Robinsonite was found as grey fine-grained aggregates up to 1 cm in size, sometimes with visible fibrous structure, enclosed in quartz gangue. In polished sections, it forms irregular aggregates up to 400–750 µm partly replaced by younger rouxelite, boulangerite, and lath-like crystals of jamesonite (Figure 4a–c) or chovanite and disulfodadsonite (Figure 4d). Together with rouxelite, it is overgrown by dadsonite. The PXRD data of robinsonite from Kľačianka agree well with the published data for this mineral phase and also with the theoretical pattern calculated from the crystal structure information published by Makovicky et al. [61]. The refined unit-cell parameters of robinsonite from Kľačianka are given in Table 1. Chemical analyses of robinsonite (Table S5) correspond to ideal formula Pb4Sb6S13 [54]; determined Pb/Sb ratio ranges between 0.65 to 0.69, which is consistent with the range 0.65–0.73 published for natural robinsonite [62]. Remarkable are the minor contents of Cl up to 0.07 apfu (0.13 wt.%); similar contents (up to 0.09 wt.% Cl) were published by Števko and Sejkora [63] for robinsonite from Čížko baňa occurrence near Ochtiná, Slovakia. Its mean composition (calculated from 72 analyses on the base of 23 apfu) is Pb3.99Sb5.99S12.98Cl0.04.
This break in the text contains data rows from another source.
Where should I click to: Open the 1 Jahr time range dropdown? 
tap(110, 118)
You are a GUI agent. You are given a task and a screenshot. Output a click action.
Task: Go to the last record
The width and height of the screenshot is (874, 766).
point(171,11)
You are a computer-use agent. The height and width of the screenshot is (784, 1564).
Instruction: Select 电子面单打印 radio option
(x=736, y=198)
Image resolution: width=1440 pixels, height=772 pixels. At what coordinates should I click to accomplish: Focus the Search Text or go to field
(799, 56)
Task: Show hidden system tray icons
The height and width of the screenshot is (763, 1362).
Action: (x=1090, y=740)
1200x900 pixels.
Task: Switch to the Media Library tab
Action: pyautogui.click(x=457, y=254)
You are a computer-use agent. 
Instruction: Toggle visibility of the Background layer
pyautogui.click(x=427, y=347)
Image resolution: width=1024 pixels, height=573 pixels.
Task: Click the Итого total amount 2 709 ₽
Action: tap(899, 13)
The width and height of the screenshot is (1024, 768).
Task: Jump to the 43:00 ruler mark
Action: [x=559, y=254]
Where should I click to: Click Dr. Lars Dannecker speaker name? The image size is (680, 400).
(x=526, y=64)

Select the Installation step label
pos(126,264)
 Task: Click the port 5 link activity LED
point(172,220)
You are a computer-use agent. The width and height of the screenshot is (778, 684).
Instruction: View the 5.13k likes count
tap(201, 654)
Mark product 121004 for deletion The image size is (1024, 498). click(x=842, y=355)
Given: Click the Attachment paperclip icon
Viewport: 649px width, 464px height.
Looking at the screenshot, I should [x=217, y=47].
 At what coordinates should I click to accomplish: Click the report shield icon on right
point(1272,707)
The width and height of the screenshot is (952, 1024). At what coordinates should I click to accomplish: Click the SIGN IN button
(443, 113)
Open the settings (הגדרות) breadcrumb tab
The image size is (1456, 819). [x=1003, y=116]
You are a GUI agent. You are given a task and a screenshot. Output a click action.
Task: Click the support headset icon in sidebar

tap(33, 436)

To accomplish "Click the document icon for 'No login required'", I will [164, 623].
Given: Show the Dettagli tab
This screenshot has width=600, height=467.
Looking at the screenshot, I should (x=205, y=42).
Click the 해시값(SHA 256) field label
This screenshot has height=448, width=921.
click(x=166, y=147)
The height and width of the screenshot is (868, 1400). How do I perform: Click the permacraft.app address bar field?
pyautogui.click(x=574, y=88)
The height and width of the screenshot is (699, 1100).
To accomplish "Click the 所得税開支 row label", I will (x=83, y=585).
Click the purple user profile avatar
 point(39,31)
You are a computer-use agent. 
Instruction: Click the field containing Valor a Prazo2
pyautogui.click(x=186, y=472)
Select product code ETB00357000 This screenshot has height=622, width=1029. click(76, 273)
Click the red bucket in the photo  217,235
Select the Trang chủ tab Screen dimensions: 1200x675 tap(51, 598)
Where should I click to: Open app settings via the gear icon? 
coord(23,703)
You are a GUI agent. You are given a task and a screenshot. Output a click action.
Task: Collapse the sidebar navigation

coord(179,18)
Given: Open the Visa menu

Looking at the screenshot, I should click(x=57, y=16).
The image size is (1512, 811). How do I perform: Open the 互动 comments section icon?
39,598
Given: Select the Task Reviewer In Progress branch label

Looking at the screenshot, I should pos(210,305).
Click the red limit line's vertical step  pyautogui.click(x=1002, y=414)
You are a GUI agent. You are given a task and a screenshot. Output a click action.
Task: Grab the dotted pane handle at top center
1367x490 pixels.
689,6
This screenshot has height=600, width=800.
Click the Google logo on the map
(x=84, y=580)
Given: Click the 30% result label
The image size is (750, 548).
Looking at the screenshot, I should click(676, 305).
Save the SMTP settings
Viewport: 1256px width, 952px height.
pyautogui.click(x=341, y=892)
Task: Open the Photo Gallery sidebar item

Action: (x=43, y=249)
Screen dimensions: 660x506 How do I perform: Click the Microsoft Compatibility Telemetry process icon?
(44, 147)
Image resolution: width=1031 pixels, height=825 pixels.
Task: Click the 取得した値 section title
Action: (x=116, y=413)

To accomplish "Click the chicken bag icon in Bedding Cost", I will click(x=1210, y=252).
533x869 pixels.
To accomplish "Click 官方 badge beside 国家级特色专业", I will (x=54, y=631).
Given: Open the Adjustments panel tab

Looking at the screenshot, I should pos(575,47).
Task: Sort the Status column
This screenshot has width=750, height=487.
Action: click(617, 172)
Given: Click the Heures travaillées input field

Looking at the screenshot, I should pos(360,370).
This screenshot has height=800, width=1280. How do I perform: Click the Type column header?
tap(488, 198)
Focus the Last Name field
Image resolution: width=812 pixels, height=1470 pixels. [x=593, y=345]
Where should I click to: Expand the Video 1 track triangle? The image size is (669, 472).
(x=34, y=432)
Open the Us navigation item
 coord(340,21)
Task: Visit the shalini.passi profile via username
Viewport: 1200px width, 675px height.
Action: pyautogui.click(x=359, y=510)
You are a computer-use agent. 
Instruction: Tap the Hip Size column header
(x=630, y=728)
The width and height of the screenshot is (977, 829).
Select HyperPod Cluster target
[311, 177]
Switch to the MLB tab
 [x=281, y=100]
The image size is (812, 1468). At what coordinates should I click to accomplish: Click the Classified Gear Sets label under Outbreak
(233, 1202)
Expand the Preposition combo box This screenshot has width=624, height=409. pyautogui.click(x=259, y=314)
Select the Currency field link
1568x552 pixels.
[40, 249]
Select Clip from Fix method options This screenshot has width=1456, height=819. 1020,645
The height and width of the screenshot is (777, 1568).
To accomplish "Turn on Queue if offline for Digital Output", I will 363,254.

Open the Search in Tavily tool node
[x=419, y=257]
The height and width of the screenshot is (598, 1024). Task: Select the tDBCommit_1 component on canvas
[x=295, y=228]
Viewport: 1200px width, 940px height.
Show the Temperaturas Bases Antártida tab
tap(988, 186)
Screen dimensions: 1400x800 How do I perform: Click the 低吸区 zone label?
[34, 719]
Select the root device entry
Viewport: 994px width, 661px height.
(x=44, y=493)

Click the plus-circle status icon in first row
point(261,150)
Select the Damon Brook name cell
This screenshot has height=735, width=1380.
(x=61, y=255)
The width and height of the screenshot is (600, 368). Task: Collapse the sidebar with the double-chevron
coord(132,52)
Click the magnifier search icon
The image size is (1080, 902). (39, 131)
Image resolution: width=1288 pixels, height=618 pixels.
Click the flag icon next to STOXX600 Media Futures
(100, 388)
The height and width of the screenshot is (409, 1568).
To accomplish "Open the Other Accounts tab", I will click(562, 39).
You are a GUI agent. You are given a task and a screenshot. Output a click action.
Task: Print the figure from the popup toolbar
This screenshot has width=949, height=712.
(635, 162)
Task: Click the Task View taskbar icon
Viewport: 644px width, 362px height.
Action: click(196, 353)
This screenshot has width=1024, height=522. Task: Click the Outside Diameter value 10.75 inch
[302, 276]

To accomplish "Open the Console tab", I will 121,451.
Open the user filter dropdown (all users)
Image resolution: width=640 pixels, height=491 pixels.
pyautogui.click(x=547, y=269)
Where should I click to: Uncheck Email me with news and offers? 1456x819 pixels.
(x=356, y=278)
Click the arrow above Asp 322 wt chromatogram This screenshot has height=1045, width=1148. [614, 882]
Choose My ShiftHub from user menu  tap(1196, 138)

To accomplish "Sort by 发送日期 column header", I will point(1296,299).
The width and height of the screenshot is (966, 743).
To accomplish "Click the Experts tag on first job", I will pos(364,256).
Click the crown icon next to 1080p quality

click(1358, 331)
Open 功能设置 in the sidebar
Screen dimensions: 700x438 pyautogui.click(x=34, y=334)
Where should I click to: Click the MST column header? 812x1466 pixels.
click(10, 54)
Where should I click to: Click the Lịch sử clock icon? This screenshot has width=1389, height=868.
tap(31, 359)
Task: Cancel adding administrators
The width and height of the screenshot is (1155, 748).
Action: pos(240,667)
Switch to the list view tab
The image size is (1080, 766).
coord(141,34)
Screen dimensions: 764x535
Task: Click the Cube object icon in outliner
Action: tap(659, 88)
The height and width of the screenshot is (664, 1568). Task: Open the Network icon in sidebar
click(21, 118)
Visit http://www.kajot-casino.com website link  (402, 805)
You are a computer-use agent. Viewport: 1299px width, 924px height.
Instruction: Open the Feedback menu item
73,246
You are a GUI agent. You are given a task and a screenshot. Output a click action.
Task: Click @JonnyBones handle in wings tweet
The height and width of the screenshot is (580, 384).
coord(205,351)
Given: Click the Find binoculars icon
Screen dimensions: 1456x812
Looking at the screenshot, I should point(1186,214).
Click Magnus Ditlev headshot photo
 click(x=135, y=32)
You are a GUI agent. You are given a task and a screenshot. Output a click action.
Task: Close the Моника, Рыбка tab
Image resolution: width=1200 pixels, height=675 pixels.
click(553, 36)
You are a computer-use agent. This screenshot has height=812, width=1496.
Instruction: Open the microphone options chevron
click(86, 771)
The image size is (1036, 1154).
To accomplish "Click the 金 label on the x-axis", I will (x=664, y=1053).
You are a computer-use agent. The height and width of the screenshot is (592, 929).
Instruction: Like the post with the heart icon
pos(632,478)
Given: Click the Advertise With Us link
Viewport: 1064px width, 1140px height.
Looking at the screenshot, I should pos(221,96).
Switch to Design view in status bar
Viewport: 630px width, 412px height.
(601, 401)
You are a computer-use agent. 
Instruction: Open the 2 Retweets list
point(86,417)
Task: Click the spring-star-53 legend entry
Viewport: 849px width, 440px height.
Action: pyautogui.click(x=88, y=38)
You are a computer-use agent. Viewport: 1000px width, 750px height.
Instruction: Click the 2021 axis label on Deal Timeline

Anomalous Cu-bearing robinsonite occurs as oval to elongated inclusions up to 30 μm in size in bournonite or irregular to elongated grains up to 100 μm in length in association with bournonite (Figure 5a) and tintinaite in tetrahedrite aggregates. The determined Pb and (Sb + Bi) contents (Table S5) correspond to robinsonite and are clearly different from associated tintinaite (Figure 6); its Pb/(Sb + Bi) ratio (0.66–0.70) is also comparable to robinsonite [62]. The observed minor Bi contents (up to 0.30 apfu) are typical and similar amounts of Bi were reported by Števko and Sejkora [63] in samples from Ochtiná—Čižko baňa (0.52 apfu of Bi); Števko and Sejkora [25] from Gemerská Poloma (up to 2.08 apfu of Bi); and Jambor and Lachance [64] in robinsonite from Salmo (2.35 apfu of Bi). The detected minor Cu contents (0.05–0.42 apfu) are very unusual for robinsonite as according to Makovicky et al. [61], this mineral usually does not contain any other cations (such as Cu, Fe, or Ag) in its crystal structure. The empirical formula of Cu-bearing robinsonite from Kľačianka, calculated from 65 analyses on the basis of 23 apfu, is Pb4.02Cu0.18(Sb5.87Bi0.07)Σ5.94S12.80Cl0.07.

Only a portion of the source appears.